── AVAILABLE RECORDS ──
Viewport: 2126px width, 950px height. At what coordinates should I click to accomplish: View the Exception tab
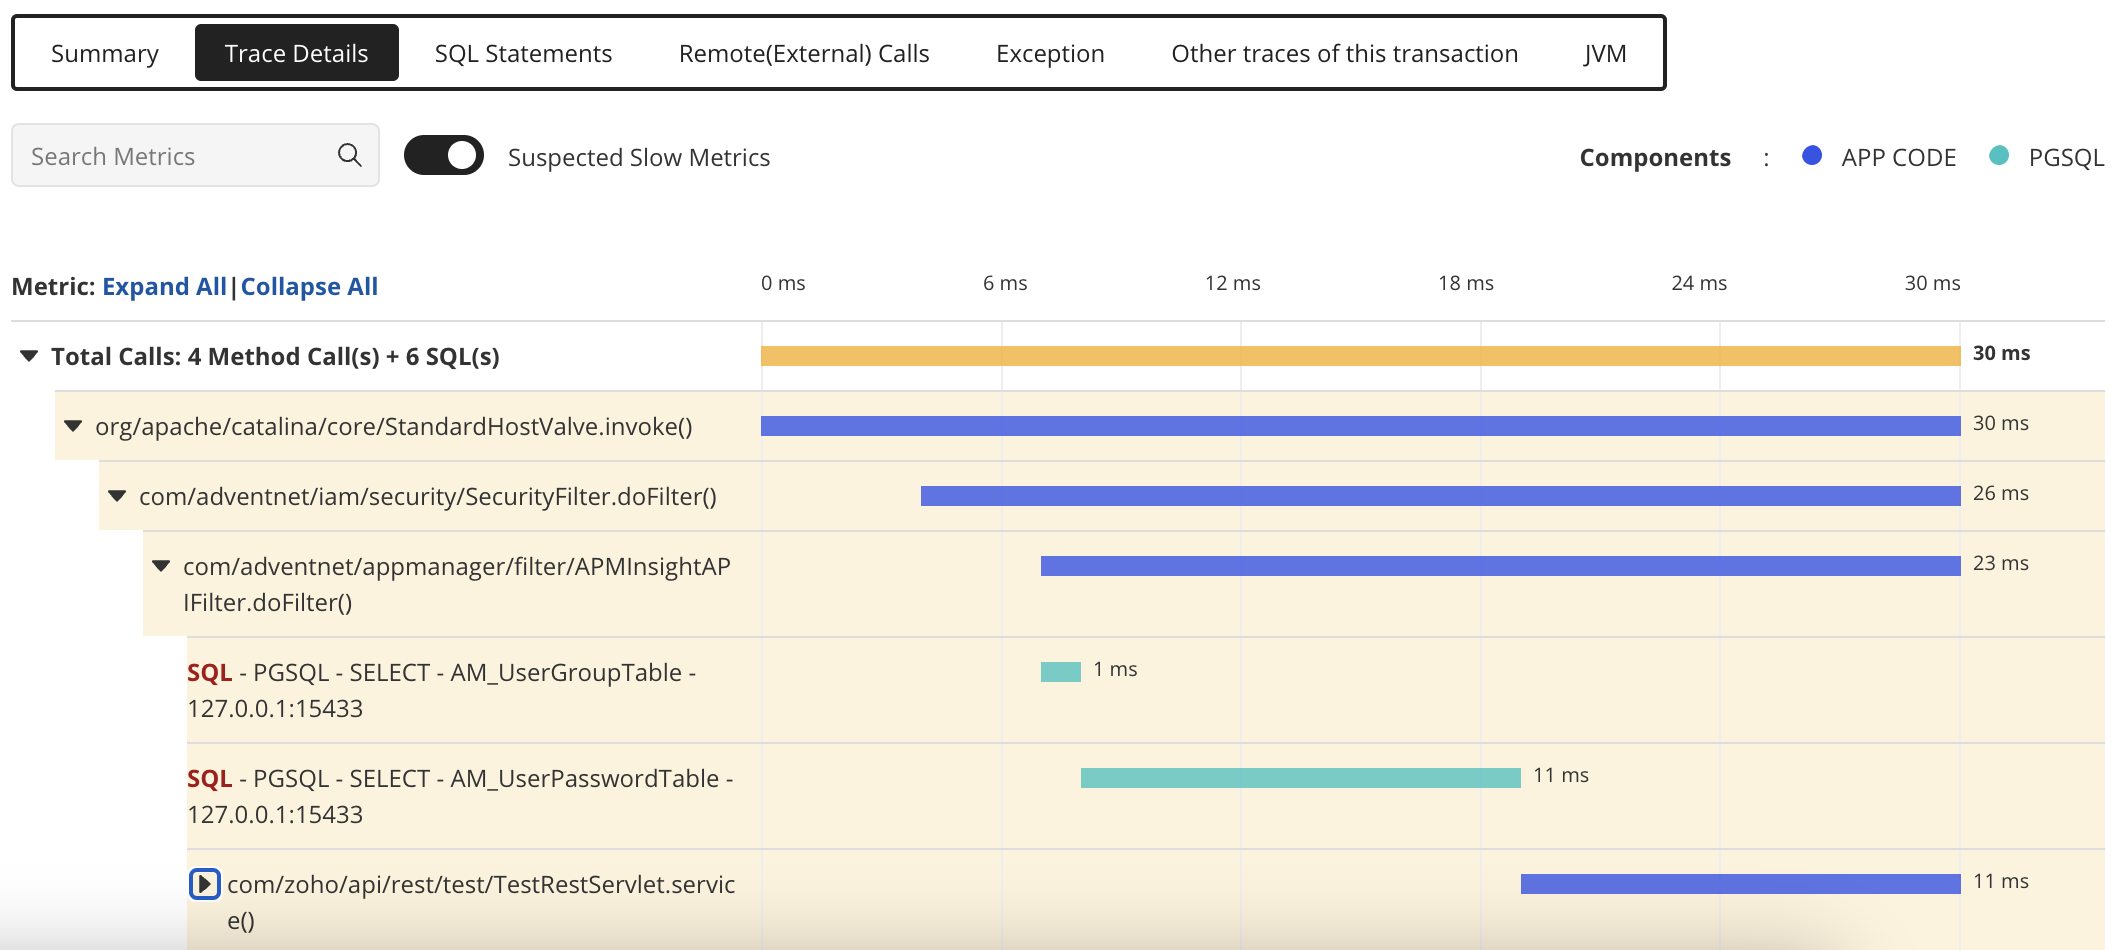click(x=1049, y=52)

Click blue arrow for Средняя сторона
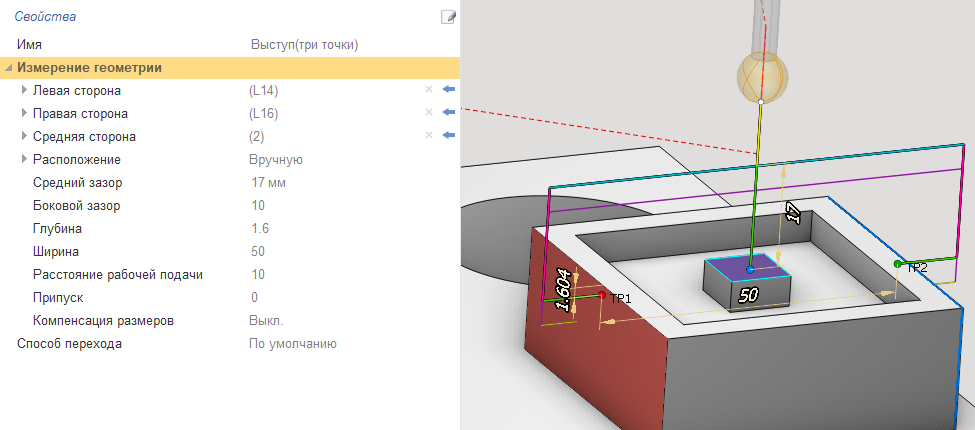tap(448, 136)
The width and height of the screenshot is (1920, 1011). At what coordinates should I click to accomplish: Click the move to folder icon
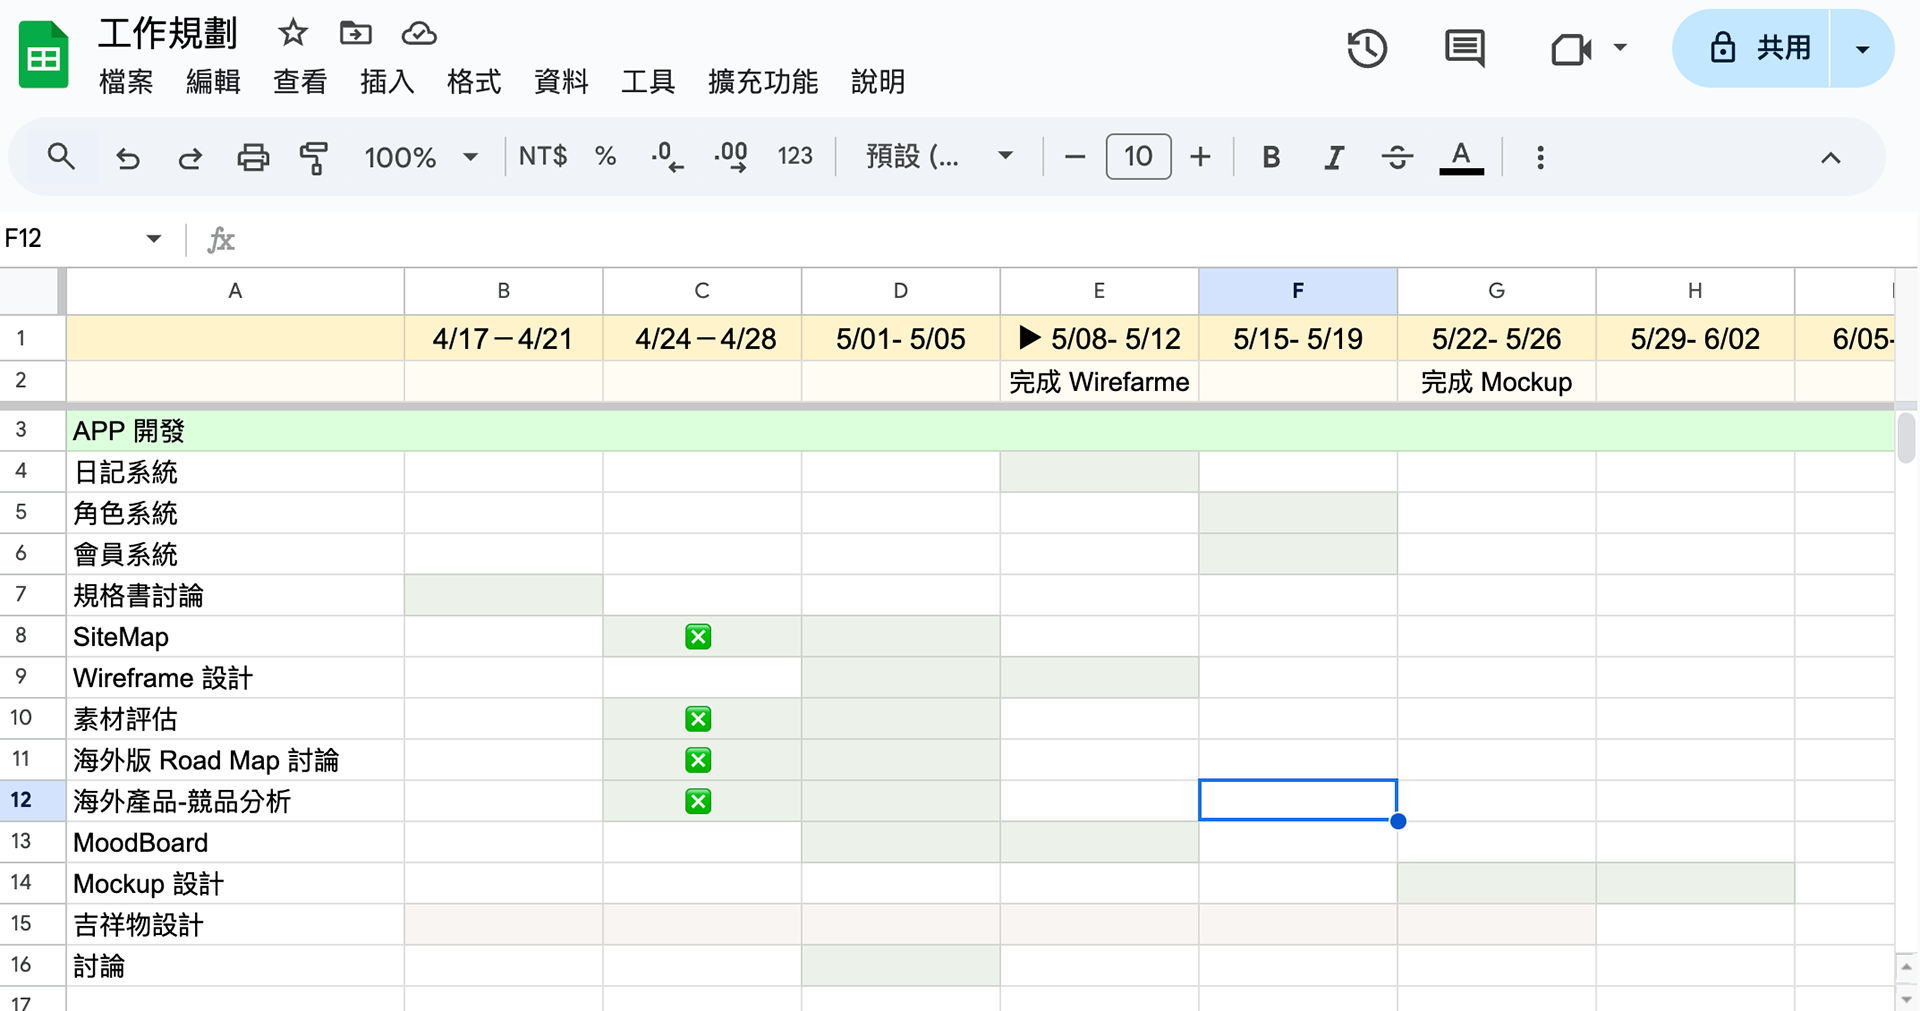tap(355, 33)
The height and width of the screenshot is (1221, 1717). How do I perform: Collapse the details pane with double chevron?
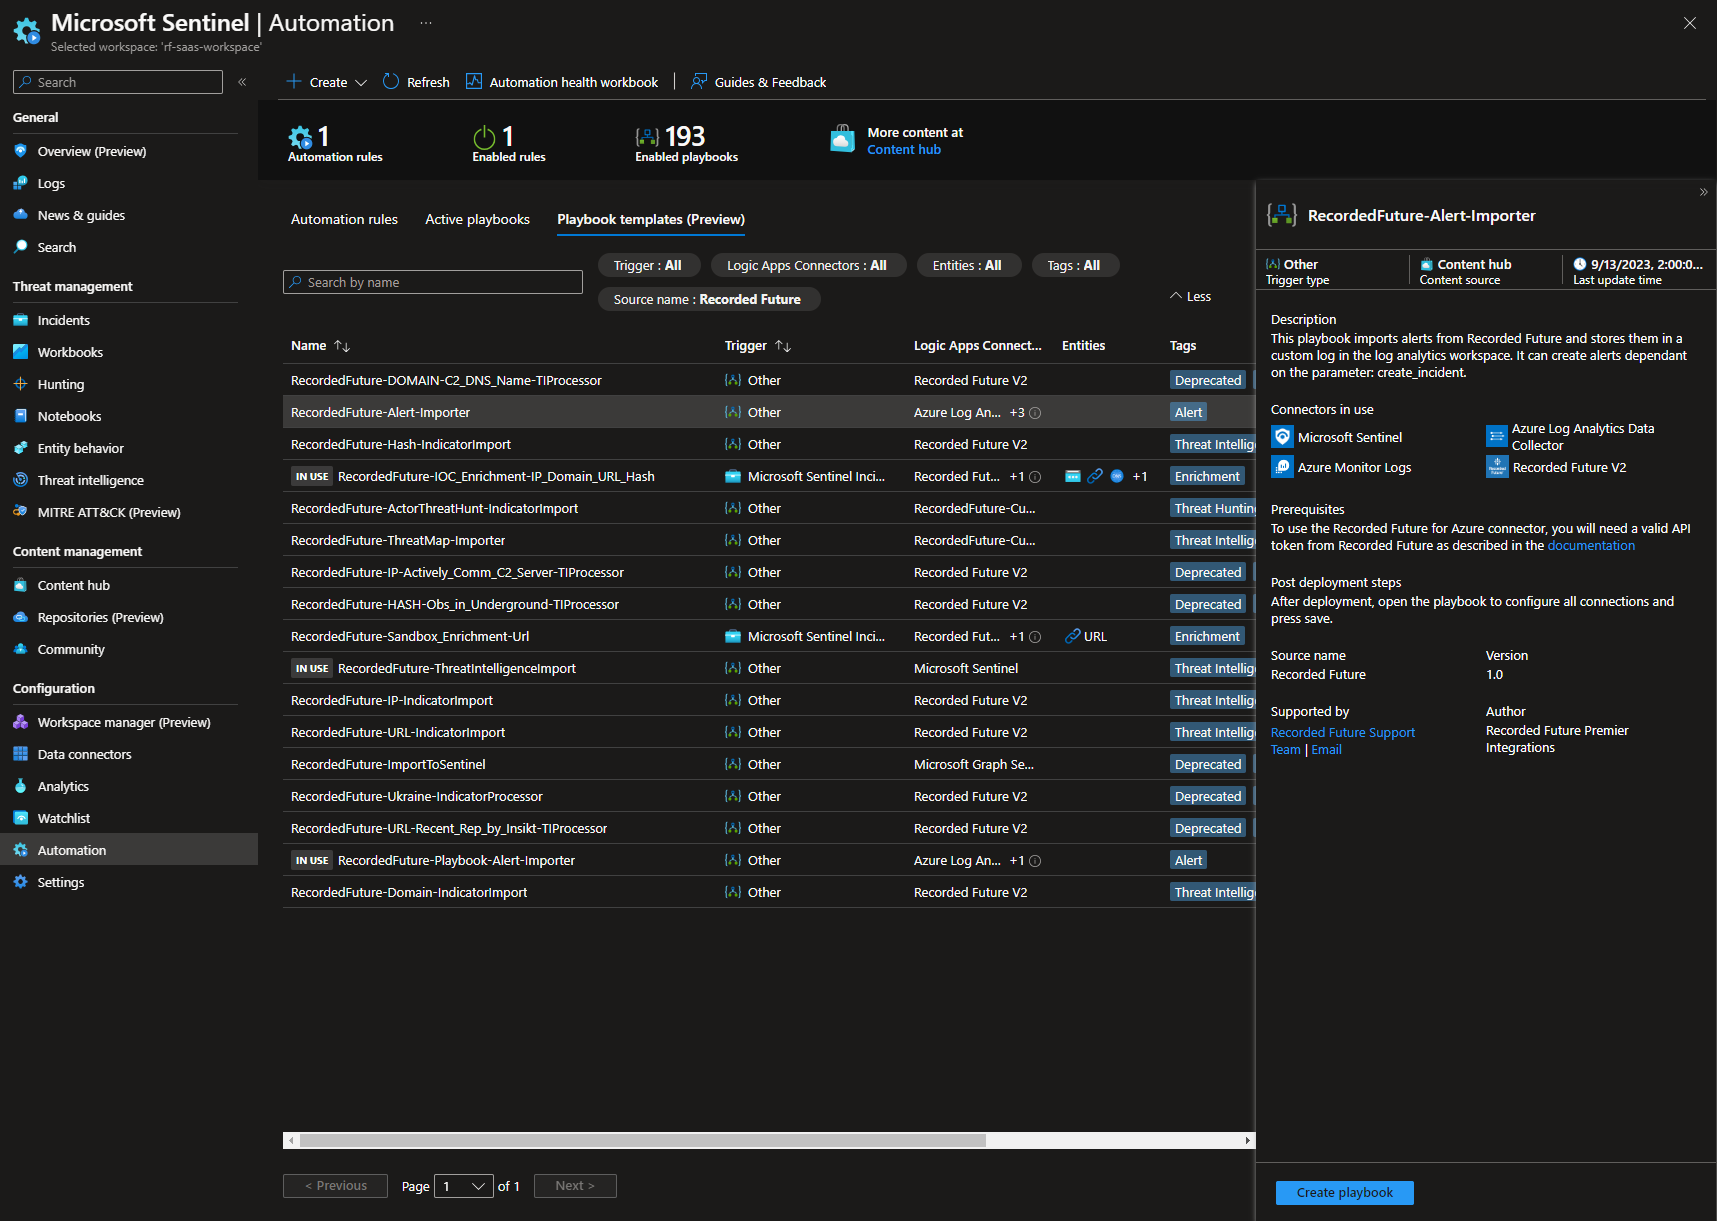[x=1703, y=192]
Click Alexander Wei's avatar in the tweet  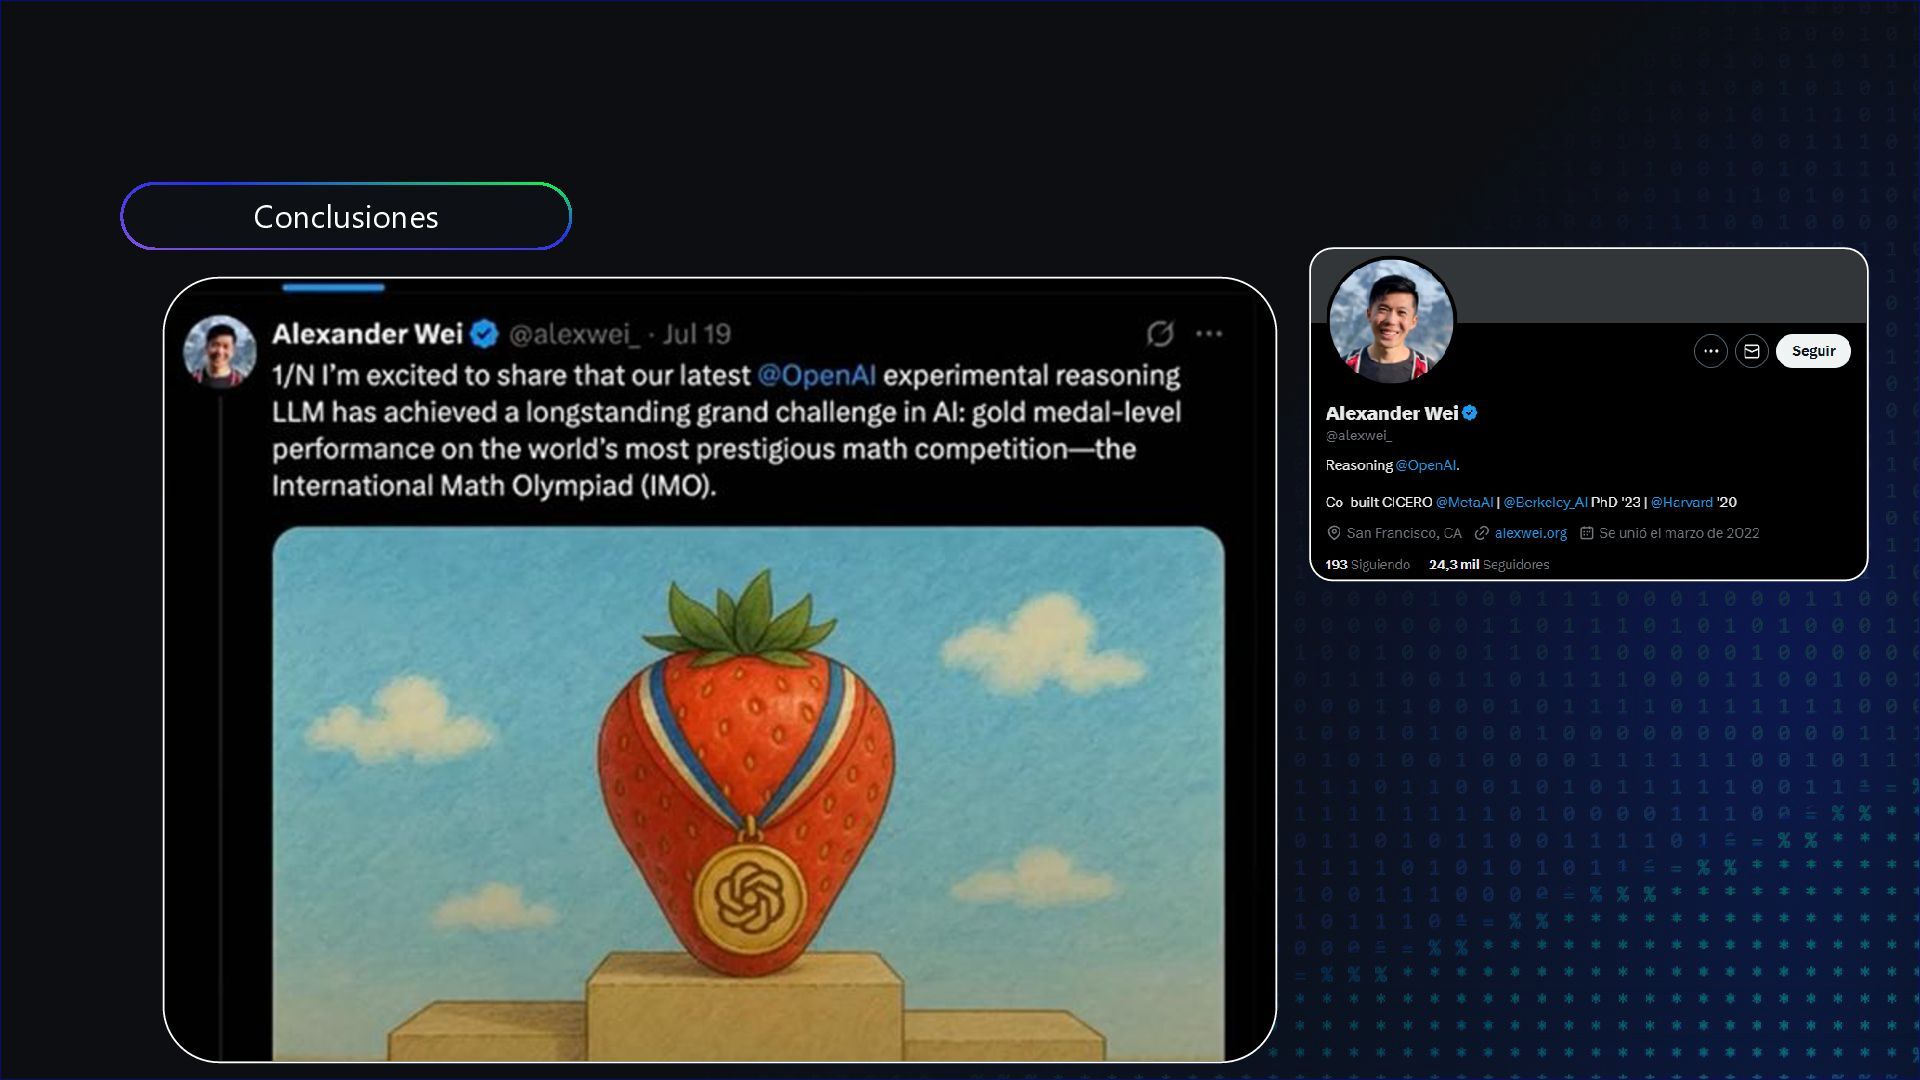click(x=220, y=352)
───
* _WHAT TO WORK ON_
Show every line in the records above that contains the word "should".

* _EXERCISE RESULT_
Viewport: 2126px width, 950px height. At what coordinates should I click to accomplish: View the Exception tab
The width and height of the screenshot is (1920, 1011). At what coordinates should I click to accomplish: Click the move to folder icon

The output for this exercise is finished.